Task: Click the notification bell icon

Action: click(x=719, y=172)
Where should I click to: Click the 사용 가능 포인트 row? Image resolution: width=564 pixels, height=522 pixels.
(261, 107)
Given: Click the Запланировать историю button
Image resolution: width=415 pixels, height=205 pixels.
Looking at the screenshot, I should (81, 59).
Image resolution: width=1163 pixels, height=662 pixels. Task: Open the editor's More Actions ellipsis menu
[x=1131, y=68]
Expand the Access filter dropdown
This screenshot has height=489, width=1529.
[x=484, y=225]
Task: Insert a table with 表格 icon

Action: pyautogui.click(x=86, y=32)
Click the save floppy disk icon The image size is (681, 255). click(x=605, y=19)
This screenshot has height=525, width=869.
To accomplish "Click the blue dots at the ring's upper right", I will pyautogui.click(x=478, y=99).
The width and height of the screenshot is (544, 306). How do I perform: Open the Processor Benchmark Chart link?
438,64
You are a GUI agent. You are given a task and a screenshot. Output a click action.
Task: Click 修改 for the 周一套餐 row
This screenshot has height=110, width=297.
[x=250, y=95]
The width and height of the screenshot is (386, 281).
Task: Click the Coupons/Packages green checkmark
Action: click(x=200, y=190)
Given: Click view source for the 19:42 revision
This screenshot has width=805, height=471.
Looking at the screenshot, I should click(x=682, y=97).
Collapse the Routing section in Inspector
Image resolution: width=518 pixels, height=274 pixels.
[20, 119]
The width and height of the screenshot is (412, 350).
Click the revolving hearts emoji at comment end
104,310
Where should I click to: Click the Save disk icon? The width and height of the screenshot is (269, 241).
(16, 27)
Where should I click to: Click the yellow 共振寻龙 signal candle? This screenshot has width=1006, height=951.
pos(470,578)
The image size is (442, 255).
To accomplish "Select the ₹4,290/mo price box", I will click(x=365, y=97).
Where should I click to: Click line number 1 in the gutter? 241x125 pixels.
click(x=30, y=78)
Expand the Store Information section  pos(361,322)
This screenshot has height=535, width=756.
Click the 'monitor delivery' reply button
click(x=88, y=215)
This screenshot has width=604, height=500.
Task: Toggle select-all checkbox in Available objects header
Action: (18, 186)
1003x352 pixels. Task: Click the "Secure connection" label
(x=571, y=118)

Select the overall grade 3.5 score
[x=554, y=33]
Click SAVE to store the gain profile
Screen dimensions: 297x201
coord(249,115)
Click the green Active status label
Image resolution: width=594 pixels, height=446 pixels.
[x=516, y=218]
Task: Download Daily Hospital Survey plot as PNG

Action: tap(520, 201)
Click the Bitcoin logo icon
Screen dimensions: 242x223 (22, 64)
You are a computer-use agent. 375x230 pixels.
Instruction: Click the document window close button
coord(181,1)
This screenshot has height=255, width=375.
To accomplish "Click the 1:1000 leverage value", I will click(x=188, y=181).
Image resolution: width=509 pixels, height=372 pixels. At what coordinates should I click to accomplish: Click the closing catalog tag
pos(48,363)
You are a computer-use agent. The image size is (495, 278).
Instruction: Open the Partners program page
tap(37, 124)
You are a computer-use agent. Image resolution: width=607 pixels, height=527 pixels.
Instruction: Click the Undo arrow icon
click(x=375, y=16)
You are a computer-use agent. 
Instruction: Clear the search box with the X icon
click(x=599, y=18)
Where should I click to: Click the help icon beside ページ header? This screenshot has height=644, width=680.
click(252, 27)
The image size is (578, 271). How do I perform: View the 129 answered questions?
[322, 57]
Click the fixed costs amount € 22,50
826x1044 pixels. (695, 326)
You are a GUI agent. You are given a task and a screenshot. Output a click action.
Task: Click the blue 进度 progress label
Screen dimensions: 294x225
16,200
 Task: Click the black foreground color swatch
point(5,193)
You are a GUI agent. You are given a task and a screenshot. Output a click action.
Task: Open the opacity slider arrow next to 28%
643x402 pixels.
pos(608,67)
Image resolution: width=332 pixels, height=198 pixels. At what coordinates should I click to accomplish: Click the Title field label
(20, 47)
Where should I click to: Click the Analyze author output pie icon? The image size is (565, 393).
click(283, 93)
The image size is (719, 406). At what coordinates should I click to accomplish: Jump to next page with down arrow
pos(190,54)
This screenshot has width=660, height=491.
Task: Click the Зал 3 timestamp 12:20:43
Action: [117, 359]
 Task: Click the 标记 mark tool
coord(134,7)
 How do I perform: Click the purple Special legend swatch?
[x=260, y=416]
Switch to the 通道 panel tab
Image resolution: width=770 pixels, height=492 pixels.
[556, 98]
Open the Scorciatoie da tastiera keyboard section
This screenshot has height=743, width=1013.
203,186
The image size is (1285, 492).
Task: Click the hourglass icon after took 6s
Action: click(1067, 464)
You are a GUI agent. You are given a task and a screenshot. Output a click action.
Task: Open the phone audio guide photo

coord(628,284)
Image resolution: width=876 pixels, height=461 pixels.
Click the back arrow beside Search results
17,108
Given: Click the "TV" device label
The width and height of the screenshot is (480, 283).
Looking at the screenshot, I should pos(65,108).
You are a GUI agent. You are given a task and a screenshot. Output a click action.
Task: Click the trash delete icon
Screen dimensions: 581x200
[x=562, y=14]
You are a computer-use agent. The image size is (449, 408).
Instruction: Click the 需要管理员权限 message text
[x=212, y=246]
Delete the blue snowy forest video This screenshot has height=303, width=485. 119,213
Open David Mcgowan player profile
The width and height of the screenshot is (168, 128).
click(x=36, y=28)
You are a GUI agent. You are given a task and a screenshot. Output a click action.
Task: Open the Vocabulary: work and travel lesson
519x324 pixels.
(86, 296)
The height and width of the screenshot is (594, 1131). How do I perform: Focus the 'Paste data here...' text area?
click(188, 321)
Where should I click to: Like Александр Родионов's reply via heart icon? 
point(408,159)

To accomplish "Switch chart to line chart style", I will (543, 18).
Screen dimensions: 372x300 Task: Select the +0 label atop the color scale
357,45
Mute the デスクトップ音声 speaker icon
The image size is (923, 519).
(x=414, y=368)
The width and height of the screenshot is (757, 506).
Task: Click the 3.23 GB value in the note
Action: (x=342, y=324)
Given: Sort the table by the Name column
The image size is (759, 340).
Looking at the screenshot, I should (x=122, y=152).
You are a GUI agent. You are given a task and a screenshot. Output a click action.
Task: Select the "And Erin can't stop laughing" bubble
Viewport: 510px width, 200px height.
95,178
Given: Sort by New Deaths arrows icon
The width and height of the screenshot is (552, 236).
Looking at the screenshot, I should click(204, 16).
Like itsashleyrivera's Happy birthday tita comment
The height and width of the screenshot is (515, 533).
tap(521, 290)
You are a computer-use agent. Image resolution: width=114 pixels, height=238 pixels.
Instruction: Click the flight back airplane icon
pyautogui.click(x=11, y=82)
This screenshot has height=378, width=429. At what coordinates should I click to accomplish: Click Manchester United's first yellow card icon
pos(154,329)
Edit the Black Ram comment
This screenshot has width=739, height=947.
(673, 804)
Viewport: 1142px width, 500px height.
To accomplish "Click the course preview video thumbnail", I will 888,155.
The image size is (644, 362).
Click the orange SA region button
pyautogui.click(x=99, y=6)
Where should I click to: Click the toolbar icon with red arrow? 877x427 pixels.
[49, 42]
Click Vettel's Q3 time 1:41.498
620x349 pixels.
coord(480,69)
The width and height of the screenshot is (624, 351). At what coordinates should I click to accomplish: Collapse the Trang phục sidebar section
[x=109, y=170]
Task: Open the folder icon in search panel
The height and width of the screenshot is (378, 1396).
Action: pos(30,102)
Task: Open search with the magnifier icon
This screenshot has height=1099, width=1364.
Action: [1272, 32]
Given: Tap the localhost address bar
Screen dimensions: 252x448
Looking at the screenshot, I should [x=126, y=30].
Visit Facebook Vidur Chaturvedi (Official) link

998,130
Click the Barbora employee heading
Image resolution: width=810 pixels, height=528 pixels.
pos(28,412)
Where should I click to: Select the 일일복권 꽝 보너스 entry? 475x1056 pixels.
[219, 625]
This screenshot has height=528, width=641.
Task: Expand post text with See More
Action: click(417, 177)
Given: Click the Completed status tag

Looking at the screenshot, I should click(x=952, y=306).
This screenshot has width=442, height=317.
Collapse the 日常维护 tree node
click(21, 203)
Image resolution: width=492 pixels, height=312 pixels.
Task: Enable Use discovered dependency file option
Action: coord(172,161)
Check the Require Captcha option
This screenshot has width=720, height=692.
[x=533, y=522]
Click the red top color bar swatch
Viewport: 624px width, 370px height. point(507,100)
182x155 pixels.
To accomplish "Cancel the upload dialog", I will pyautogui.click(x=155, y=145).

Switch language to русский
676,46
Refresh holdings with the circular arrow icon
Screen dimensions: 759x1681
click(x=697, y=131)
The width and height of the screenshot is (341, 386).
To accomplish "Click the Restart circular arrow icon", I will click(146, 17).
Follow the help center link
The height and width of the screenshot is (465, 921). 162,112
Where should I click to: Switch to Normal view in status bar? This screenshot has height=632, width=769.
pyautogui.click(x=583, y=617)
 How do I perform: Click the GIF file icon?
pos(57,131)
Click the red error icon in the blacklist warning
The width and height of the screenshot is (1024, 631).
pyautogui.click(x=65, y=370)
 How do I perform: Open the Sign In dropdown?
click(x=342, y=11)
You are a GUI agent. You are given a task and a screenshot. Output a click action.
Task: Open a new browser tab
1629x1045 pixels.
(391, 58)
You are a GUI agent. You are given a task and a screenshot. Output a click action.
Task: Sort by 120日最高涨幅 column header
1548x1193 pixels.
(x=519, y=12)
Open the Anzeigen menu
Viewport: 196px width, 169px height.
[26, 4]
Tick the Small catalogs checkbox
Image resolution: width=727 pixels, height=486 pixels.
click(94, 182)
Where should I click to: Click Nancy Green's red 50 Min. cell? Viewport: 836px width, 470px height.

Task instructions:
What is the number of lines in the listing that contain the word "Sort"? Give that number and nothing else.

Response box:
3